Obviously it takes more than one story to stop bullying.  But I think that planting the seeds of tolerance and acceptance in preschool is a good thing. I’m trying to do my part.

Sometimes, it just takes 1.

5 Responses to “Sometimes it just takes One.”

  1. Nicole October 21, 2010 at 11:03 am #

    As soon as I read this post I had to go find this book and it is amazing! I too was bullied and know exactly how you feel and it’s a horrible feeling. No one should be treated that way, ever. I sometimes wish I could find that girl and tell her how I really felt back then and how much pain she caused me. But then I think, no, I’m better than her. Whatever happened in my past made me the wonderful person I am today, and that goes for you too Mary!

  2. Marcy James October 21, 2010 at 10:53 am #

    I talked to Katheryn Otoshi at ALA a couple of years ago and found both she and her book amazing. In her first drafts the spots had faces. Then she made the decision to leave them blank and more anonymous. The colors could be anyone or just an emotion. I love this book. I have never tried it on such a young crowd but book talked it for upper elementary and they really seem to get the message. I suggest it to parents, art teachers, librarians…anyone who will listen!

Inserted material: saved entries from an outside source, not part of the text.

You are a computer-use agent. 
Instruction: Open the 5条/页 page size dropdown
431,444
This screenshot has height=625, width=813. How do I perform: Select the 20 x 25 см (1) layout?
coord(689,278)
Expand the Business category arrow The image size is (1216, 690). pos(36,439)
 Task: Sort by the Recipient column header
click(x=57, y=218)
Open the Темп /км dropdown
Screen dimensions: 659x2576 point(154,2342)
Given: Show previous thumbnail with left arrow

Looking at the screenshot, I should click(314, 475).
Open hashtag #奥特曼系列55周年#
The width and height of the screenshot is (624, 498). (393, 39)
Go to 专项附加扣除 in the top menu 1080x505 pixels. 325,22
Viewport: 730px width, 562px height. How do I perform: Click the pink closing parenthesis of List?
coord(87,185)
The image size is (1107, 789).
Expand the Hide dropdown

  3. Babette October 21, 2010 at 9:34 am #

    Thanks, Mary, for the book rec. It’ll definitely be going on my book order!
    But thanks most of all for sharing your story. It’s easy as a “grown-up” to lose touch with how painful childhood can be. And how much difference one person can make, no matter their age. You’re wonderful with your kids cause you remember being a kid, with all it’s good and bad

  4. missmaryliberry October 20, 2010 at 9:21 pm #

    Thank you, Melissa.

  5. Melissa Depper October 20, 2010 at 8:41 pm #

    Hey, Mary! You are beautiful and amazing! Thank you for trying this book with preschoolers, and thanks for writing this post.